_What you need to do:_ Copy out the material below, swapping each "Where should I click to" for "Where do I click to" and keeping everything else the same.

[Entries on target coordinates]
═══
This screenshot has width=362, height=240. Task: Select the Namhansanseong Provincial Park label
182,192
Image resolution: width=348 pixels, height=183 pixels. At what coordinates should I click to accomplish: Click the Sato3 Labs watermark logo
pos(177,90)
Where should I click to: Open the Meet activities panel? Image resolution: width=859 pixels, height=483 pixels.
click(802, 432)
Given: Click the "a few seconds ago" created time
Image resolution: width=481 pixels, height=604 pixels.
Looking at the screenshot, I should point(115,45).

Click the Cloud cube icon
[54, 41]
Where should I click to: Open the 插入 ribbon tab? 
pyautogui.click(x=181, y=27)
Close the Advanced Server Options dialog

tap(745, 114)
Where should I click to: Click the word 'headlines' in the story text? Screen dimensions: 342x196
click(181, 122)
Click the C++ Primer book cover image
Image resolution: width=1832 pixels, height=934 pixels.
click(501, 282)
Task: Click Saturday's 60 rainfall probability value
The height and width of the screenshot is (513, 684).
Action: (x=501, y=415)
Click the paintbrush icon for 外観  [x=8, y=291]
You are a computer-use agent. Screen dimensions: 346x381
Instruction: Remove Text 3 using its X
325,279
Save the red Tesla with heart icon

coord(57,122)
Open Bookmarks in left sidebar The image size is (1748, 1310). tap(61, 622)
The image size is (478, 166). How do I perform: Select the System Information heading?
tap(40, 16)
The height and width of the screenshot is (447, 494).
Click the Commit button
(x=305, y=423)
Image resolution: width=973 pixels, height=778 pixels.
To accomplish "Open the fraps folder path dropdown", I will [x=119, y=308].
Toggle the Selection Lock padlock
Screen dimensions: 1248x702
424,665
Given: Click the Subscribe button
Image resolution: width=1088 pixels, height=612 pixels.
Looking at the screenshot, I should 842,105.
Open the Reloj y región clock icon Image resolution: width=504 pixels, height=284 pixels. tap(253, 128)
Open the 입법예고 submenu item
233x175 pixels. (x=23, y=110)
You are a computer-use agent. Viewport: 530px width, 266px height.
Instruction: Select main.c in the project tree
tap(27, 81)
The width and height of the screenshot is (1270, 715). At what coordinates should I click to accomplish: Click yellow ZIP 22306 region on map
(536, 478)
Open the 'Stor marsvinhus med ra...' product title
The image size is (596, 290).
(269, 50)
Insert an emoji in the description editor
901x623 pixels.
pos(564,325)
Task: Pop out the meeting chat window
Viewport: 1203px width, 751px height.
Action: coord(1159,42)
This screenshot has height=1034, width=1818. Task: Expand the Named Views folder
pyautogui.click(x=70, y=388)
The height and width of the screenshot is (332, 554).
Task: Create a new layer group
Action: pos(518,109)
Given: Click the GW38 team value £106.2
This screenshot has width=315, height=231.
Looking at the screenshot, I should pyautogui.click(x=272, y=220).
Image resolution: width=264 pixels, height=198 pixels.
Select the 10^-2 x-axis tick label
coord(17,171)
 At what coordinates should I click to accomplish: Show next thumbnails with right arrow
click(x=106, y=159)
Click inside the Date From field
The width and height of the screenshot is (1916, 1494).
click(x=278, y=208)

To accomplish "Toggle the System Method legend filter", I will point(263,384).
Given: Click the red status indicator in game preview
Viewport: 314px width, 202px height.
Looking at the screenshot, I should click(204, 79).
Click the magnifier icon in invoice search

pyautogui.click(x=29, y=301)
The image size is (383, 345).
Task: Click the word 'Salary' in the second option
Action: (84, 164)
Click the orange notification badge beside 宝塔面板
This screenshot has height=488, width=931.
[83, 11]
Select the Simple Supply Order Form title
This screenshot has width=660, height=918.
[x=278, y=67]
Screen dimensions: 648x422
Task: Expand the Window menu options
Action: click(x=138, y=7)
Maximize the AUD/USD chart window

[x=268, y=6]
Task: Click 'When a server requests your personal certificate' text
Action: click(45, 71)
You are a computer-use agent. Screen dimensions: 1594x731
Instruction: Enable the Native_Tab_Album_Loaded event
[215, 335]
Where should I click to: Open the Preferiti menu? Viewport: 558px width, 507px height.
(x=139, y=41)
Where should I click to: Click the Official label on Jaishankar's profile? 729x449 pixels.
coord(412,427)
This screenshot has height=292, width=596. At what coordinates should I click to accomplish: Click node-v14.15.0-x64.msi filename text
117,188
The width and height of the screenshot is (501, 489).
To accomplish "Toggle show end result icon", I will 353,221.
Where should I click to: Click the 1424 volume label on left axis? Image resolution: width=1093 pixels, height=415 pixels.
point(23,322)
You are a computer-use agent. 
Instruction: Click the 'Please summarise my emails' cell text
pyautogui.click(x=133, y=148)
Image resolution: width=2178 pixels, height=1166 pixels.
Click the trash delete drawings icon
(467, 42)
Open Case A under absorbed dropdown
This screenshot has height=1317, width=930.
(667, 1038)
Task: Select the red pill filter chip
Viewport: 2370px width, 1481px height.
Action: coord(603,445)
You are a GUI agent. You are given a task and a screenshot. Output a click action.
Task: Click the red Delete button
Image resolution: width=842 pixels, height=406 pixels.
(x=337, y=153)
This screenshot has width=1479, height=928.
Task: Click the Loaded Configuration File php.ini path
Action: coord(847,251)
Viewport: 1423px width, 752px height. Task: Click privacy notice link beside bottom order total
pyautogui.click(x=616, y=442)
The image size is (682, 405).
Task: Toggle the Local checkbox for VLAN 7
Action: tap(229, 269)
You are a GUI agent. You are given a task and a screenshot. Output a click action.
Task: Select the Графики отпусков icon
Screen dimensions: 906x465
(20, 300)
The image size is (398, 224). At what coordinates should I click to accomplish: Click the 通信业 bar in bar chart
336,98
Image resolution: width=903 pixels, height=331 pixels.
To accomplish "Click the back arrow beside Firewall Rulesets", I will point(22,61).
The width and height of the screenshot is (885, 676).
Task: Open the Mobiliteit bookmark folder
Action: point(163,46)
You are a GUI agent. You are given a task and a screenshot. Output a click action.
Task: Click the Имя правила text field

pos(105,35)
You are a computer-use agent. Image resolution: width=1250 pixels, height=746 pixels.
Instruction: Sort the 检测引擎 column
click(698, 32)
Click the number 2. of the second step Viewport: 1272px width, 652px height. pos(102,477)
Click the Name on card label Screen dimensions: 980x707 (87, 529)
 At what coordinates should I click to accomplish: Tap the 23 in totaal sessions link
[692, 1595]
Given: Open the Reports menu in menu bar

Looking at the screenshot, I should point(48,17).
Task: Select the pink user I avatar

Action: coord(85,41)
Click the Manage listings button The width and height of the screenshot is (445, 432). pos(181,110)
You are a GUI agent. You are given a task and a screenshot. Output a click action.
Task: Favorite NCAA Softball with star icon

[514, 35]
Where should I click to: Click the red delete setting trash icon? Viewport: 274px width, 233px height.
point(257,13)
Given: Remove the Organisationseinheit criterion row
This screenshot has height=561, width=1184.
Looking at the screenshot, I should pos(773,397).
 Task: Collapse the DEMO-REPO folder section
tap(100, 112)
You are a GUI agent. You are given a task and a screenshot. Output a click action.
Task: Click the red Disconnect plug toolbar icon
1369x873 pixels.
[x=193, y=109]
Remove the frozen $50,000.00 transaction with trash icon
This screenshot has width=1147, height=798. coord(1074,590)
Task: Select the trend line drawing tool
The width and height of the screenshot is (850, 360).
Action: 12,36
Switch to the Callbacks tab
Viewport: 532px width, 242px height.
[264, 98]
═══
_Finished answer:_
This screenshot has width=362, height=240. Task: Select the Namhansanseong Provincial Park label
182,192
Image resolution: width=348 pixels, height=183 pixels. At what coordinates should I click to accomplish: Click the Sato3 Labs watermark logo
pos(177,90)
Where do I click to: Open the Meet activities panel? Image resolution: width=859 pixels, height=483 pixels.
click(802, 432)
Given: Click the "a few seconds ago" created time
Image resolution: width=481 pixels, height=604 pixels.
Looking at the screenshot, I should point(115,45).

Click the Cloud cube icon
[54, 41]
Where do I click to: Open the 插入 ribbon tab? 
pyautogui.click(x=181, y=27)
Close the Advanced Server Options dialog

tap(745, 114)
Where do I click to: Click the word 'headlines' in the story text? Screen dimensions: 342x196
click(181, 122)
Click the C++ Primer book cover image
Image resolution: width=1832 pixels, height=934 pixels.
click(501, 282)
Task: Click Saturday's 60 rainfall probability value
The height and width of the screenshot is (513, 684).
Action: (x=501, y=415)
Click the paintbrush icon for 外観  [x=8, y=291]
You are a computer-use agent. Screen dimensions: 346x381
Instruction: Remove Text 3 using its X
325,279
Save the red Tesla with heart icon

coord(57,122)
Open Bookmarks in left sidebar The image size is (1748, 1310). tap(61, 622)
The image size is (478, 166). How do I perform: Select the System Information heading?
tap(40, 16)
The height and width of the screenshot is (447, 494).
Click the Commit button
(x=305, y=423)
Image resolution: width=973 pixels, height=778 pixels.
To accomplish "Open the fraps folder path dropdown", I will [x=119, y=308].
Toggle the Selection Lock padlock
Screen dimensions: 1248x702
424,665
Given: Click the Subscribe button
Image resolution: width=1088 pixels, height=612 pixels.
Looking at the screenshot, I should 842,105.
Open the Reloj y región clock icon Image resolution: width=504 pixels, height=284 pixels. tap(253, 128)
Open the 입법예고 submenu item
233x175 pixels. (x=23, y=110)
You are a computer-use agent. Viewport: 530px width, 266px height.
Instruction: Select main.c in the project tree
tap(27, 81)
The width and height of the screenshot is (1270, 715). At what coordinates should I click to accomplish: Click yellow ZIP 22306 region on map
(536, 478)
Open the 'Stor marsvinhus med ra...' product title
The image size is (596, 290).
(269, 50)
Insert an emoji in the description editor
901x623 pixels.
pos(564,325)
Task: Pop out the meeting chat window
Viewport: 1203px width, 751px height.
Action: coord(1159,42)
This screenshot has height=1034, width=1818. Task: Expand the Named Views folder
pyautogui.click(x=70, y=388)
The height and width of the screenshot is (332, 554).
Task: Create a new layer group
Action: pos(518,109)
Given: Click the GW38 team value £106.2
This screenshot has width=315, height=231.
Looking at the screenshot, I should pyautogui.click(x=272, y=220).
Image resolution: width=264 pixels, height=198 pixels.
Select the 10^-2 x-axis tick label
coord(17,171)
 At what coordinates should I click to accomplish: Show next thumbnails with right arrow
click(x=106, y=159)
Click inside the Date From field
The width and height of the screenshot is (1916, 1494).
click(x=278, y=208)

To accomplish "Toggle the System Method legend filter", I will point(263,384).
Given: Click the red status indicator in game preview
Viewport: 314px width, 202px height.
Looking at the screenshot, I should click(204, 79).
Click the magnifier icon in invoice search

pyautogui.click(x=29, y=301)
The image size is (383, 345).
Task: Click the word 'Salary' in the second option
Action: (84, 164)
Click the orange notification badge beside 宝塔面板
This screenshot has height=488, width=931.
[83, 11]
Select the Simple Supply Order Form title
This screenshot has width=660, height=918.
[x=278, y=67]
Screen dimensions: 648x422
Task: Expand the Window menu options
Action: click(x=138, y=7)
Maximize the AUD/USD chart window

[x=268, y=6]
Task: Click 'When a server requests your personal certificate' text
Action: click(45, 71)
You are a computer-use agent. Screen dimensions: 1594x731
Instruction: Enable the Native_Tab_Album_Loaded event
[215, 335]
Where do I click to: Open the Preferiti menu? Viewport: 558px width, 507px height.
(x=139, y=41)
Where do I click to: Click the Official label on Jaishankar's profile? 729x449 pixels.
coord(412,427)
This screenshot has height=292, width=596. At what coordinates should I click to accomplish: Click node-v14.15.0-x64.msi filename text
117,188
The width and height of the screenshot is (501, 489).
To accomplish "Toggle show end result icon", I will 353,221.
Where do I click to: Click the 1424 volume label on left axis? Image resolution: width=1093 pixels, height=415 pixels.
point(23,322)
You are a computer-use agent. 
Instruction: Click the 'Please summarise my emails' cell text
pyautogui.click(x=133, y=148)
Image resolution: width=2178 pixels, height=1166 pixels.
Click the trash delete drawings icon
(467, 42)
Open Case A under absorbed dropdown
This screenshot has height=1317, width=930.
(667, 1038)
Task: Select the red pill filter chip
Viewport: 2370px width, 1481px height.
Action: coord(603,445)
You are a GUI agent. You are given a task and a screenshot. Output a click action.
Task: Click the red Delete button
Image resolution: width=842 pixels, height=406 pixels.
(x=337, y=153)
This screenshot has width=1479, height=928.
Task: Click the Loaded Configuration File php.ini path
Action: coord(847,251)
Viewport: 1423px width, 752px height. Task: Click privacy notice link beside bottom order total
pyautogui.click(x=616, y=442)
The image size is (682, 405).
Task: Toggle the Local checkbox for VLAN 7
Action: tap(229, 269)
You are a GUI agent. You are given a task and a screenshot. Output a click action.
Task: Select the Графики отпусков icon
Screen dimensions: 906x465
(20, 300)
The image size is (398, 224). At what coordinates should I click to accomplish: Click the 通信业 bar in bar chart
336,98
Image resolution: width=903 pixels, height=331 pixels.
To accomplish "Click the back arrow beside Firewall Rulesets", I will point(22,61).
The width and height of the screenshot is (885, 676).
Task: Open the Mobiliteit bookmark folder
Action: point(163,46)
You are a GUI agent. You are given a task and a screenshot. Output a click action.
Task: Click the Имя правила text field

pos(105,35)
You are a computer-use agent. Image resolution: width=1250 pixels, height=746 pixels.
Instruction: Sort the 检测引擎 column
click(698, 32)
Click the number 2. of the second step Viewport: 1272px width, 652px height. pos(102,477)
Click the Name on card label Screen dimensions: 980x707 (87, 529)
 At what coordinates should I click to accomplish: Tap the 23 in totaal sessions link
[692, 1595]
Given: Open the Reports menu in menu bar

Looking at the screenshot, I should point(48,17).
Task: Select the pink user I avatar

Action: coord(85,41)
Click the Manage listings button The width and height of the screenshot is (445, 432). pos(181,110)
You are a GUI agent. You are given a task and a screenshot. Output a click action.
Task: Favorite NCAA Softball with star icon

[514, 35]
Where do I click to: Click the red delete setting trash icon? Viewport: 274px width, 233px height.
point(257,13)
Given: Remove the Organisationseinheit criterion row
This screenshot has height=561, width=1184.
Looking at the screenshot, I should pos(773,397).
 Task: Collapse the DEMO-REPO folder section
tap(100, 112)
You are a GUI agent. You are given a task and a screenshot. Output a click action.
Task: Click the red Disconnect plug toolbar icon
1369x873 pixels.
[x=193, y=109]
Remove the frozen $50,000.00 transaction with trash icon
This screenshot has width=1147, height=798. coord(1074,590)
Task: Select the trend line drawing tool
The width and height of the screenshot is (850, 360).
Action: 12,36
Switch to the Callbacks tab
Viewport: 532px width, 242px height.
[264, 98]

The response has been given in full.